Interaction of SH2-Bβ with actin and ActA. (A) Actin (3 μM; 10% pyrenyl labeled) was polymerized in the presence of ActA-coated beads and the Arp2/3 complex (20 nM), with or without VASP (107 nM) and with or without SH2-Bβ (0.5 μM). Polymerization was monitored by the increase in fluorescence intensity of pyrenyl-actin. a.u., arbitrary units. (B) Actin was polymerized in the presence of SH2-Bβ and additional proteins. F-actin and G-actin were separated by high-speed centrifugation, and the proteins present in pellets (lanes 1 to 5) and supernatants (lanes 6 to 10) were detected by SDS-PAGE (top). Additional bands in the supernatants (lanes 6 and 8 to 10) are degraded forms of SH2-Bβ that do not bind F-actin, confirming that specific binding is observed in lanes 3 to 5. Immunoblotting using anti-GST antibody was done to detect SH2-Bβ with a higher contrast (bottom).

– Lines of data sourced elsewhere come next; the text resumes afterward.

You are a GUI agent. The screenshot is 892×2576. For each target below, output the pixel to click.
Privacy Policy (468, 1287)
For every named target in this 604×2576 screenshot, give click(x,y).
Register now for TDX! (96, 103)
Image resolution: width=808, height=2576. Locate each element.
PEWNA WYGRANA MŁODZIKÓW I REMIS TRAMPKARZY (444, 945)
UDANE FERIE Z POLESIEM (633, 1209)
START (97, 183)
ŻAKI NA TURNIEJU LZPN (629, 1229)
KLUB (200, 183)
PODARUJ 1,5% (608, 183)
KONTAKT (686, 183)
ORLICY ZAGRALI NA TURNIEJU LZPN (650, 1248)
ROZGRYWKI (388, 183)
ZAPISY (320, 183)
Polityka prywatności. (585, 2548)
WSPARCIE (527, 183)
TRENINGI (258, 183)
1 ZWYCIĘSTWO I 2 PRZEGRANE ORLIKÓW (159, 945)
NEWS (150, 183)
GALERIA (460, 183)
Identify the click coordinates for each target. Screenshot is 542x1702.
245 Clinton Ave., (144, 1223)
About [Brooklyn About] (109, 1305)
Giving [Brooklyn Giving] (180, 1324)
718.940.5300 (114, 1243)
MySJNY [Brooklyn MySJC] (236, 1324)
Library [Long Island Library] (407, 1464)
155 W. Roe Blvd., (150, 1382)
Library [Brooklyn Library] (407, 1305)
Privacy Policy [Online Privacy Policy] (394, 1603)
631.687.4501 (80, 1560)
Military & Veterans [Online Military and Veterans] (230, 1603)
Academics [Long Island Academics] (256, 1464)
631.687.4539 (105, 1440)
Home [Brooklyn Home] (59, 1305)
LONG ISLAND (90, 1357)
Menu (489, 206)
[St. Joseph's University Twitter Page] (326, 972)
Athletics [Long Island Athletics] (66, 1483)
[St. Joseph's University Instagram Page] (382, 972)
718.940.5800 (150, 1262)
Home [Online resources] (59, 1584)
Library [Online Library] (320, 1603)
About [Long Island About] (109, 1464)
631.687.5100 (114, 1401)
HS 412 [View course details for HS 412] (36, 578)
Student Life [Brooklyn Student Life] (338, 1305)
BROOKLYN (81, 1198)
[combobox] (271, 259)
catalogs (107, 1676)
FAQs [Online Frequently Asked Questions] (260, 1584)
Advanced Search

Actin was polymerized alone (lanes 2 and 7), in the presence of 0.5 μM SH2-Bβ (lanes 3 and 8), or supplemented with 50 nM Arp2/3 complex and 40 nM ActA, without (lanes 4 and 9) or with (lanes 5 and 10) 50 nM VASP. The control without actin (lanes 1 and 6) shows a slight contamination (<5%) of the pellet by SH2-Bβ that is negligible compared to the amount of SH2-Bβ (∼30%) recruited by F-actin. (C) Pull-down assays of ActA and VASP with SH2-Bβ. (Top) ActA binds to GST-SH2-Bβ in the absence (lane 1) and, more strongly, in the presence (lane 3) of VASP. No ActA was detected in the negative controls (GST alone) (lanes 2 and 4). (Bottom) VASP alone (lane 2) does not bind to GST-SH2-Bβ beads and is recruited only via its strong interaction with ActA (lane 1). (D) Binding of ActA to SH2-Bβ as a function of Arp2/3 and VASP. In each experiment, the amount of ActA bound to GST-SH2-Bβ in the absence of other ligands is taken as a reference and normalized to 1 (left bar). The addition of VASP increased the amount of bound ActA by 50%. The addition of Arp2/3 induced a decrease of ∼40%, with or without VASP. Bars represent means plus SD, computed from three independent experiments.